So I have spent the last hour making a pork and cider casserole, while listening to Crystal Castles. It smells good but still needs to cook for another three and a half hours, but I am starving now. So I think I shall go on the wii for a bit to take my mind off it then after food I have the aweful job of trying to tidy my bedroom, so a rather boring night awaits.

Tuesday 2 February 2010

I ate four mini eggs and felt guilty

It has felt like such a long day. I was up this morning at 4:45 to go to work where I managed to get everything I needed to do done in three hours and spent the other six hours of my shift doing everyone Else's job for them. I wonder, sometimes, how the people I work with actual got a job they are so silly. Today two of the managers were sitting in the office doing absolutely nothing complaining that we were short staffed and all I could think was if they actually stopped moaning and did some work then we would in fact be amply staffed.

However, after I left the office because I couldn't endure them anymore I wondered into the backroom and the staff were playing A Perfect Circle. I was so excited (but a little confused as the staff member, who the ipod playing said music belongs to, usually listens to terrible music, like venga boy terrible) and I felt 17 again, remembering spending hours listening to them during sixth year and drinking punch on a bench with the girl, who broke my heart more than anyone ever could, trying to explain why I loved their song Judith so much. I danced twice and everyone laughed even though I wasn't trying to be funny, so I danced some more to show them I didn't care if they found my horrific dancing horrific.

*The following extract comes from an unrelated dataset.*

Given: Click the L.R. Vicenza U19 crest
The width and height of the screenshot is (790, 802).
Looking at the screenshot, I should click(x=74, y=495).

So I left feeling nowhere near as bad as I thought I would, but thought why not get some form of delicious treat to cheer myself up to the max. I skipped into the closest shop that I could find (that sold sweet, of course, because I wouldn't of found anything tasty to eat in a bicycle shop or a hardware store) and tried to decide what to get. At first I wanted a milky way crispy roll because they are awesome but they did not sell them, so I went for some mini eggs because they are awesome. Yum yum!!!!! But I had only had four of them and I felt so bad and guilty for using such a rubbish excuse to justify buying chocolate. I couldn't eat anymore, they are still sitting on my cars dashboard waiting to mock me when I go to drive to work tomorrow morning. So now instead of just having to put up with waking up tomorrow at stupid o'clock again I now have to worry about laughing chocolate as well.

I'm off to watch 'Igby Goes Down' now.

xxxx

Monday 1 February 2010

First post! What to say??

I always find is rather difficult to know what to write in a first blog. So I'll simply introduce myself.

I was born 25 years ago in a small town where there is nothing to do but hang about outside the chip shop in the rain drinking cheap nasty cider or vile monk wine. So I had to find ways to entertain myself, which mainly involved me writing down anything that popped into my head while listening to music that made me smile or cry. After school I went to university but found myself bored so I left (but not until I had wasted a good couple of years watching day time television) and started working in retail as a merchandiser. This is when I grew to love fashion. My job is not always the best and I do mental shifts but every now and again there will be a day where I love what I am doing so much that it makes the job worth it.
This year I have decided to make some serious changes in my life. I will:
  • find someone to love, who shall love me back
  • do more exercise
  • learn to cook
  • start writing more, especially working on a book I have had in my head for years
  • decide for good what I want to do with my life

Thus far, I have started well with most of these apart from the first (found someone to love but they love their religion too much) but I still have 334 days left to work on this.

I think that should suffice for just now, I shalln't say that I will write something everyday but I shall try my best.